**PROBLEM TO SOLVE**
Reproduce each line of the records below word for word, leaving out the pictures.
[Start]
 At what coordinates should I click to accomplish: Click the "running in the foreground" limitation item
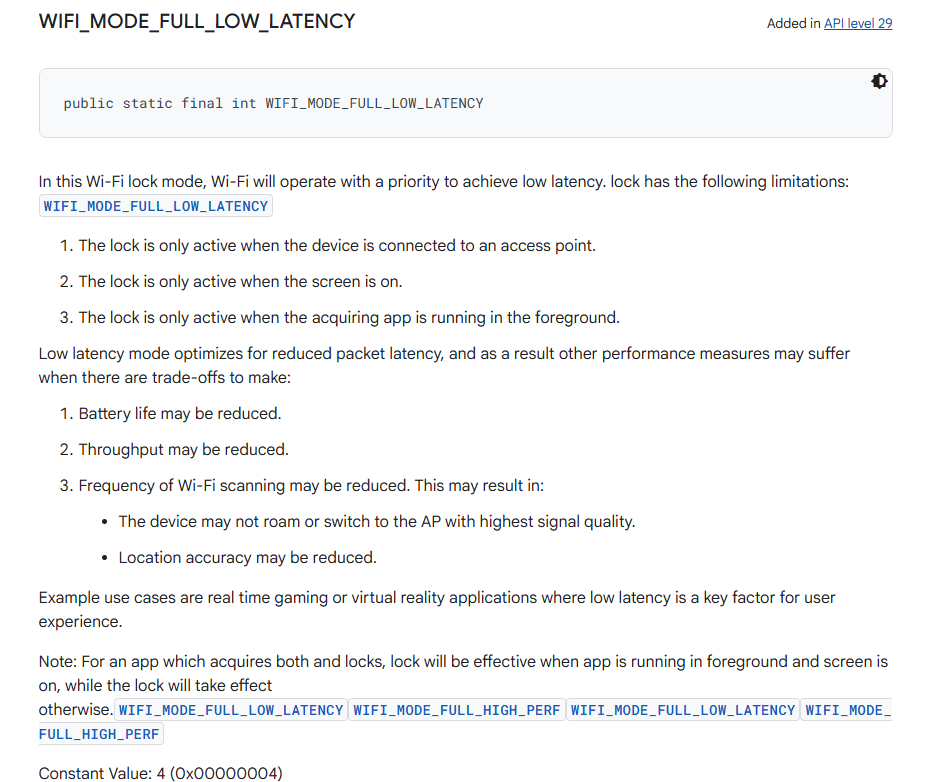click(349, 318)
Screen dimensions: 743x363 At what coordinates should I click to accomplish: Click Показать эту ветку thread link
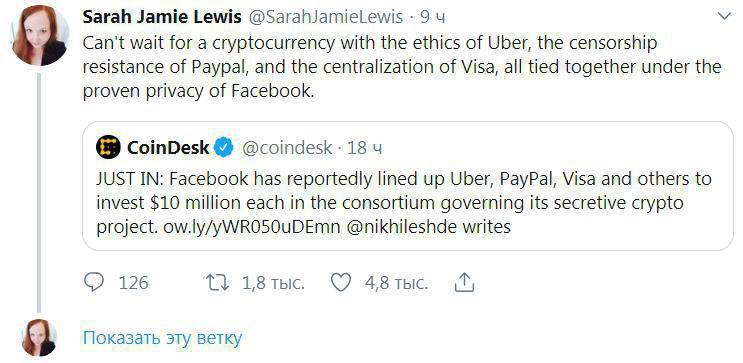pyautogui.click(x=163, y=338)
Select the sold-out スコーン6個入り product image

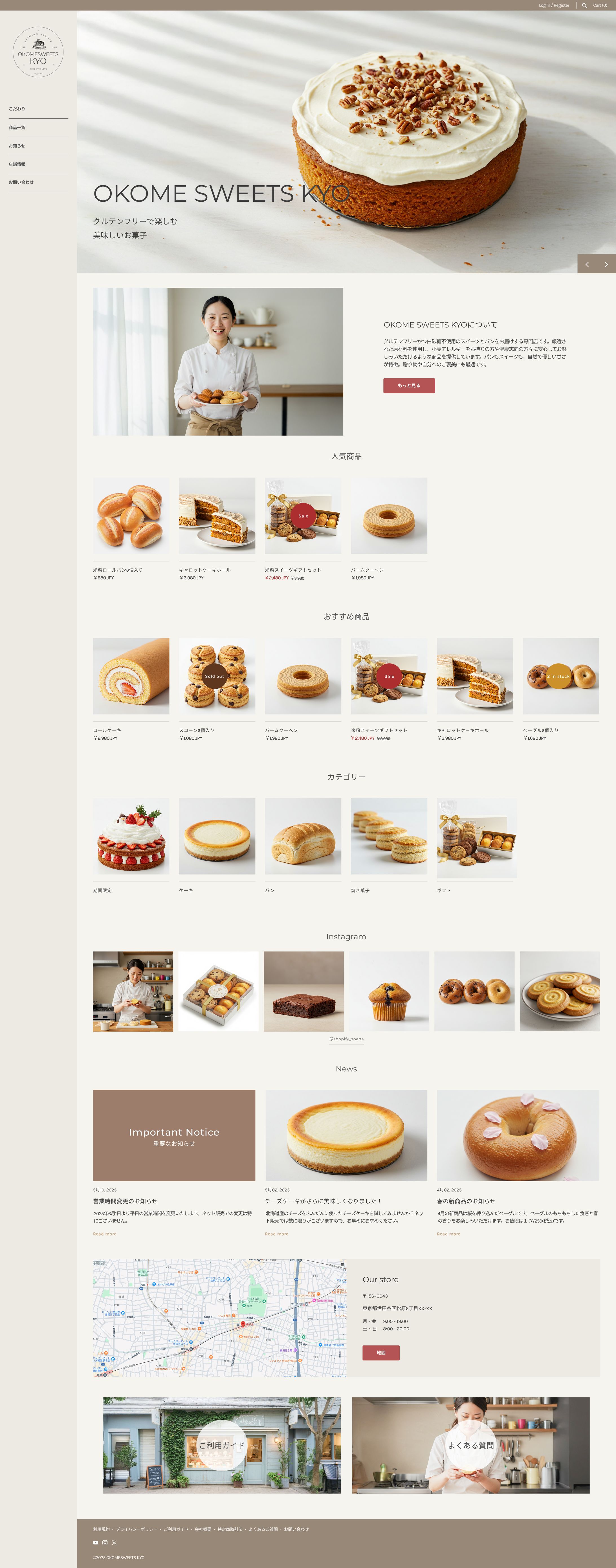point(217,676)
[End]
**EXPECTED ANSWER**
 At what coordinates should I click to accomplish: Click the "running in the foreground" limitation item
click(349, 318)
Screen dimensions: 743x363 At what coordinates should I click to accomplish: Click Показать эту ветку thread link
pyautogui.click(x=163, y=338)
Select the sold-out スコーン6個入り product image

point(217,676)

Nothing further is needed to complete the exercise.